なおいわゆる十二使徒の最期はだいたい殉教している。ヨハネは殉教していないけど、使徒の祝日は赤が使われる。
◆ペテロ:ローマで迫害が激しくなり、地方に逃げようとする道すがら主イエスに会う。ペテロが「主よ、どこにいかれるのですか?」と訊くと、イエスに「あなたの代わりにもう一度十字架につけられに行くのだ」と言われ、それを聞いたペテロは思い直してローマにもどり逆さ十字につけられ殉教。
◆ヤコブ(ゼベダイの子、大ヤコブ):スペイン宣教ののち、エルサレムに戻るが迫害に遭い殉教。遺体はスペインに運ばれる。
◆ヨハネ:最若手で、唯一殉教せず。毒の入った盃を飲まされたが死ななかったので絵画では蛇の入った盃を持っている。エーゲ海のパトモス島に移り住み、福音書を書き上げた。
◆アンデレ:黒海沿岸で布教活動をしていたが、ギリシャでX型の十字架に張り付けにされ殉教。
◆ピリポ:エチオピアやトルコ方面に布教を行うが、現地の神殿で大蛇を退治したが、現地の権力者や神官によって逆十字に張り付けに遭い殉教。
◆バルトロマイ(ナタナエル):インドからアルメニア(ロシアとトルコの間あたり)で布教したが、迫害に遭って生きたまま皮をはがれて殉教。
◆マタイ:エルサレムの初期キリスト教団に留まり、福音書を書くなどしていたが、のちに布教に出てトルコで殉教。
◆トマス:イランからインド方面に布教に出たが、西暦68~75年ころに殉教。
◆ヤコブ(アルファイの子、小ヤコブ):ヤコブの手紙を書くなどエルサレムを中心に活動。最後はエルサレム神殿の屋上から突き落とされ、こん棒でボコボコにされて殉教。
◆タダイ(イスカリオテでないユダ):アルメニアなどに宣教。アルメニアはのちに世界初のキリスト教国になるが、本人はペルシャで迫害に遭い殉教。イスカリオテのユダと同じ名前だったことから、忌避・軽視されるようになり、敗北者の守護聖人などとと呼ばれるようになった。
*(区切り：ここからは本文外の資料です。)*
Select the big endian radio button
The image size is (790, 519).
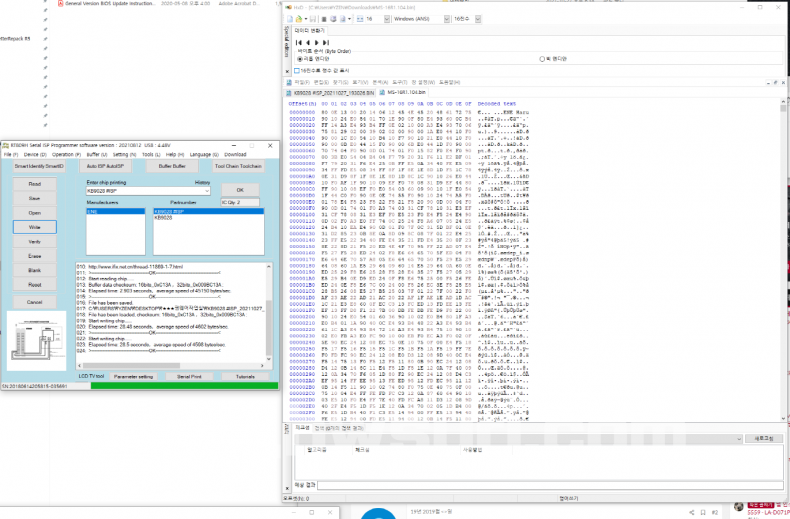(541, 59)
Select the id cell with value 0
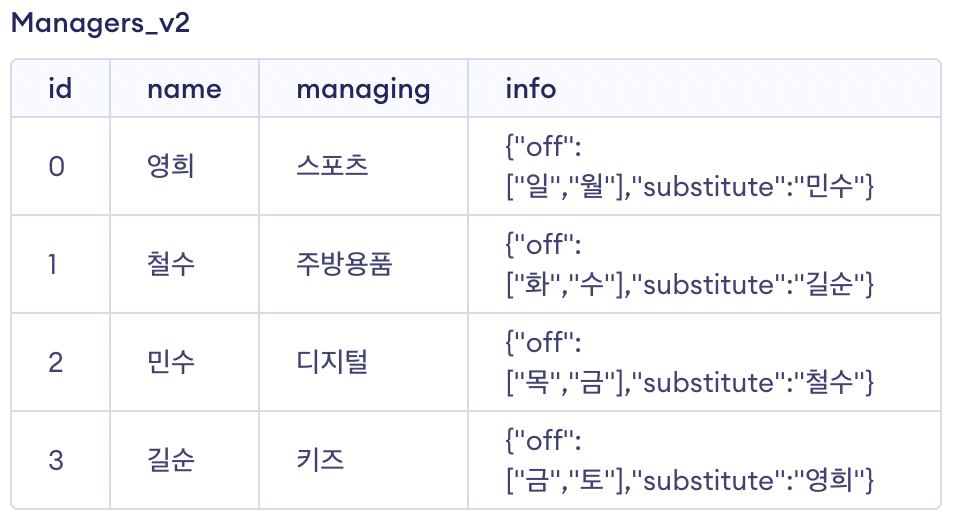The image size is (960, 528). click(x=57, y=166)
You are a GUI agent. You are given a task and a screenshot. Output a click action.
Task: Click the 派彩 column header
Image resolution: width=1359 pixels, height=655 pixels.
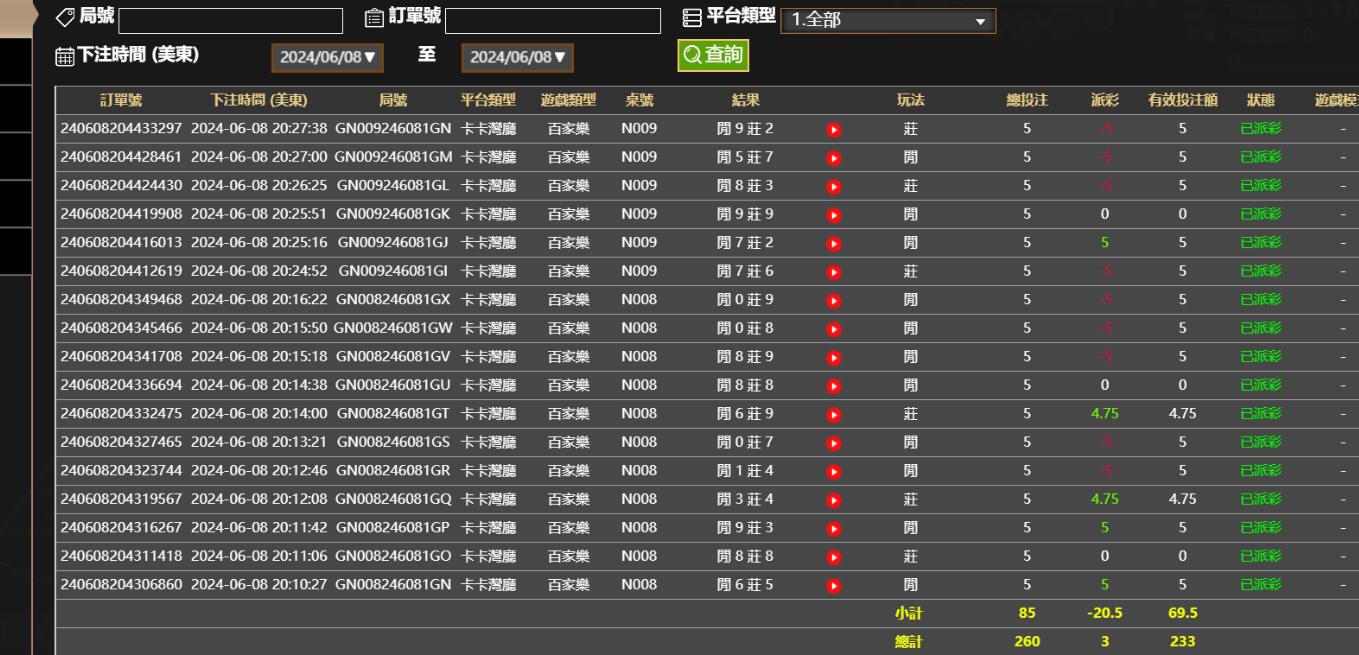point(1105,100)
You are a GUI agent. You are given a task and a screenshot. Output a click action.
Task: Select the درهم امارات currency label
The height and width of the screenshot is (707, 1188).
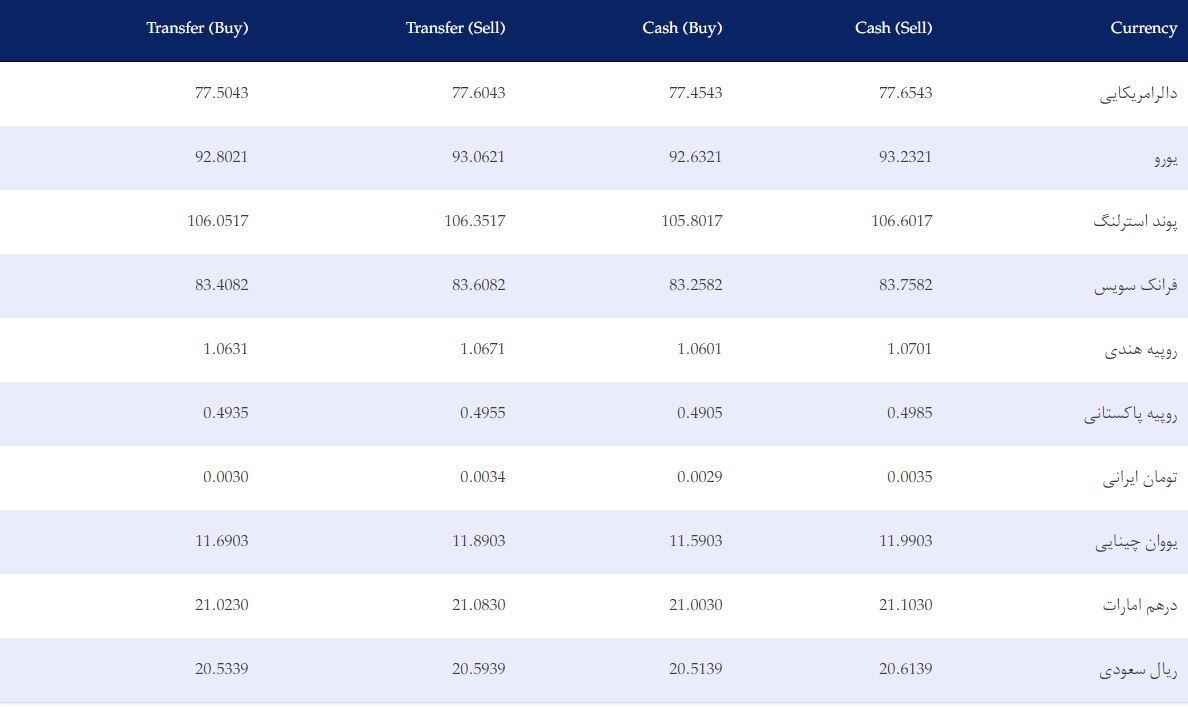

ちょっとかわいそう。
◆熱心党のシモン:ペルシャやアルメニアで布教活動をするも迫害され、のこぎり引きで殉教。
◆イスカリオテのユダ:イエスを祭司長に引き渡した後飛び降り(または首つり)自殺。
◆マッテヤ:イスカリオテのユダの後任としてくじ引きで選出される。エルサレムで石打ちの後斬首され殉教。
思いのほか大作になってしまった。
明日から静修二の一から作業再開です。